The Staff explained that its action was necessary to conform its guidance to recent accounting guidance issued by the FASB in Accounting Standards Update No. 2014-17 (the Update). The Update is a consensus of the FASB’s Emerging Issues Task Force that the FASB ratified in October. The Update provides that an acquired entity, regardless of whether it is an SEC registrant, has the option (but is not required) to use pushdown accounting as long as an acquirer has obtained control of the acquired entity. For this purpose, “control” means ownership of more than 50% of the outstanding voting shares of another entity or the power to control with a lesser percentage of ownership, for example, by contract, lease, agreement with other stockholders, or court decree.

The Update also provides that an acquired entity may apply pushdown accounting for the reporting period in which the change-in-control event occurred. Pursuant to the Update, if the acquired entity elected to apply pushdown accounting, it would reflect in its separate financial statements as of the acquisition date the new basis of accounting established by the acquirer for the acquired entity’s assets and liabilities under GAAP. If the acquirer did not establish a new basis of accounting for the acquired entity’s assets and liabilities because it was not required to do so by GAAP (such as when the acquirer is an investment company), the acquired entity may nevertheless still elect to apply pushdown accounting by reflecting in its separate financial statements the new basis of accounting that the acquirer would have applied if it had been subject to the GAAP requirement to apply a new basis of accounting for the acquired entity’s assets and liabilities.

The acquired entity that elects to apply pushdown accounting must recognize in its separate financial statements any acquisition-related liability incurred by the acquirer only if the liability represents an obligation of the acquired entity in accordance with other applicable GAAP. In addition, the acquired entity must provide various disclosures intended to enable users of its financial statements to evaluate the effect of pushdown accounting, including a qualitative description of the factors that make up the goodwill recognized.

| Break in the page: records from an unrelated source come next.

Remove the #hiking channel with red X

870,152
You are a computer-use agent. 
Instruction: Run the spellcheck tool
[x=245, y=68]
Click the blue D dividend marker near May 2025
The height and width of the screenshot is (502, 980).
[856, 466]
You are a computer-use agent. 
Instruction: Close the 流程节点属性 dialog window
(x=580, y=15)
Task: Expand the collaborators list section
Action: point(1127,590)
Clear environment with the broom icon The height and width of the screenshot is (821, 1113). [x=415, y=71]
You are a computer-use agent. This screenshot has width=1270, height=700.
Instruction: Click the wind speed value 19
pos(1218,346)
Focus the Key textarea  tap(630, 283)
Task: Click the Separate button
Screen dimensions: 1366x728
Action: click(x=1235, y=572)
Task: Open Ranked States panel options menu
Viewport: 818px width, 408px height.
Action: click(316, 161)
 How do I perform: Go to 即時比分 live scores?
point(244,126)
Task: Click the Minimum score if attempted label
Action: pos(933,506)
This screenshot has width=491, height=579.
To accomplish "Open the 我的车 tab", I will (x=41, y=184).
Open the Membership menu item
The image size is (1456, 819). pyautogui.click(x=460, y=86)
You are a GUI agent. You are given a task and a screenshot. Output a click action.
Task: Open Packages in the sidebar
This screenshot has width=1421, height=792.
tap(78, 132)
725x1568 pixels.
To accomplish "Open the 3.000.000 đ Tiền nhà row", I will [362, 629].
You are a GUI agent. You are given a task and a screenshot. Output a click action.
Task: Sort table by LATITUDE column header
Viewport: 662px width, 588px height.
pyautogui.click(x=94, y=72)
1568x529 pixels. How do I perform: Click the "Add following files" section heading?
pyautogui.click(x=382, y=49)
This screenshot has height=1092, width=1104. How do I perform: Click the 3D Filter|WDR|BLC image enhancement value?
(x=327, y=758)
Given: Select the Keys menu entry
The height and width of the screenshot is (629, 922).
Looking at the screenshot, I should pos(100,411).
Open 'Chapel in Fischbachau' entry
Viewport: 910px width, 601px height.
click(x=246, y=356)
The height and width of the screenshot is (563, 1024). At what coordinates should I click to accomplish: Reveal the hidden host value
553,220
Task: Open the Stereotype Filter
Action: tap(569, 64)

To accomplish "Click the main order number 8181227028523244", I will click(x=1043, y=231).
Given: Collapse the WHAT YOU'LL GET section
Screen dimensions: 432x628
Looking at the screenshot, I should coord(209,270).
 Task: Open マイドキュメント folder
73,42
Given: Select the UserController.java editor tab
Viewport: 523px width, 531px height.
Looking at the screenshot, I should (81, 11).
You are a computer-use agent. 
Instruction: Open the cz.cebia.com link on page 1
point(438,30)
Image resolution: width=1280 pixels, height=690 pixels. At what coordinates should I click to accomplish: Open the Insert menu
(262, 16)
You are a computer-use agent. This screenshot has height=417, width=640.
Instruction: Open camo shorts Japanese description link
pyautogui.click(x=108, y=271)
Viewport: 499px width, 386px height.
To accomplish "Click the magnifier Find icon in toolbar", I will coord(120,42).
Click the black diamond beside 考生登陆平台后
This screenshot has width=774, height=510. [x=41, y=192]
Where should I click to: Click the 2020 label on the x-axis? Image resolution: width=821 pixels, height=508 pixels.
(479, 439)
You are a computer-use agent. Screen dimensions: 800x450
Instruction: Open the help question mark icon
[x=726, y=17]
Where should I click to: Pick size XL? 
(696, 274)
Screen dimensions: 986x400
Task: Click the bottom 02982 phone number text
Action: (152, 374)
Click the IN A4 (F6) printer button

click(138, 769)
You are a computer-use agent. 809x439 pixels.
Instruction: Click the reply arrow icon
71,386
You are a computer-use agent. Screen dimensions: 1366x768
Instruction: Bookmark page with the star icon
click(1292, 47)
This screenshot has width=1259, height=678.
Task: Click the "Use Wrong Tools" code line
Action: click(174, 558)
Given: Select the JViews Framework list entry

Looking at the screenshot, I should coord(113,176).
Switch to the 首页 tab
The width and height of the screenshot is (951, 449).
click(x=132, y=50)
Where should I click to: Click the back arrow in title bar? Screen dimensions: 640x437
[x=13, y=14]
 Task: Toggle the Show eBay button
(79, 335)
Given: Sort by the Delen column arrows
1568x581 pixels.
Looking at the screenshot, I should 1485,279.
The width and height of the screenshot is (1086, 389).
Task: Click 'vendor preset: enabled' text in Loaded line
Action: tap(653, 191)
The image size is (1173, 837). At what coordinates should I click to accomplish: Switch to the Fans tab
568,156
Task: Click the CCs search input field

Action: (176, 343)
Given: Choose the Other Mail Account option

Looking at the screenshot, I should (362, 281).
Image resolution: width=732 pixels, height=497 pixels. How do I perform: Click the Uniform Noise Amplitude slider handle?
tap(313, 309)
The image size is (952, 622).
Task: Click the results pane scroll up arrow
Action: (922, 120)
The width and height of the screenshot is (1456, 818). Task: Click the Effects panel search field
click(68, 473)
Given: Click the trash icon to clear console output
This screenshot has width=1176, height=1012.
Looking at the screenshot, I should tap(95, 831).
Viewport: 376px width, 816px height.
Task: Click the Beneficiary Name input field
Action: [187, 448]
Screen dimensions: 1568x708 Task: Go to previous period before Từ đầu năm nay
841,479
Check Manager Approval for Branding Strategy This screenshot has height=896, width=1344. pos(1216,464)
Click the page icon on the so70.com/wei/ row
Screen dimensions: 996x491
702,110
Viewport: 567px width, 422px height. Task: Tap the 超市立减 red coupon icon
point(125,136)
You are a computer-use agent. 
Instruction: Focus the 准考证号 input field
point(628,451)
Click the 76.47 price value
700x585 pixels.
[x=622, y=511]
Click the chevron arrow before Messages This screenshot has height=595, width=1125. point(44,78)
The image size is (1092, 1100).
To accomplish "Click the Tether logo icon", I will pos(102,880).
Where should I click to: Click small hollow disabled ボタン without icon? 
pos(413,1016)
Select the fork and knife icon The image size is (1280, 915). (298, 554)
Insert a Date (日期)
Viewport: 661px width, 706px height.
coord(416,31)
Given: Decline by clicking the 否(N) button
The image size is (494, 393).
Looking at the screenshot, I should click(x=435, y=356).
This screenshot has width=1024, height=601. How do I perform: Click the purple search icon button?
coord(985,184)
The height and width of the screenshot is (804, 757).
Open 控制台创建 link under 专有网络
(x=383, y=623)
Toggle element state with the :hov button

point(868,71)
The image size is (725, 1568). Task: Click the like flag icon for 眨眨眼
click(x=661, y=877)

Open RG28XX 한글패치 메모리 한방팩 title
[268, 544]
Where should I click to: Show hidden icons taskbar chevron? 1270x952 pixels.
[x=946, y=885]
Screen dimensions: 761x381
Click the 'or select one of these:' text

If, in accounting for the acquisition of control, the acquiring entity recognizes any bargain purchase gains, however, the acquired entity may only recognize the gains as an adjustment to its additional paid-in capital.

An acquired entity that does not elect to apply pushdown accounting for the reporting period in which the change-in-control occurred may elect to apply pushdown accounting in a subsequent reporting period. When such an election is made, the acquired entity must describe the election as resulting in a change in accounting principle and comply with the GAAP applicable to a change in accounting principle. The acquired entity must apply pushdown accounting as of the acquisition date of the change-in-control, regardless of when the election is made.

A subsidiary of an acquired entity may elect to apply pushdown accounting regardless of whether its parent, the acquired entity, elects to apply pushdown accounting.

Whenever an entity determines to apply pushdown accounting, the decision is irrevocable.

As a result of the Update, both public and private entities will follow the same guidance for pushdown accounting and may elect to apply pushdown accounting to any transaction occurring after November 18 or before November 18 but within a reporting period for which financial statements have not yet been issued by the entity, unless the entity treats the election to apply pushdown accounting as a change in accounting principle.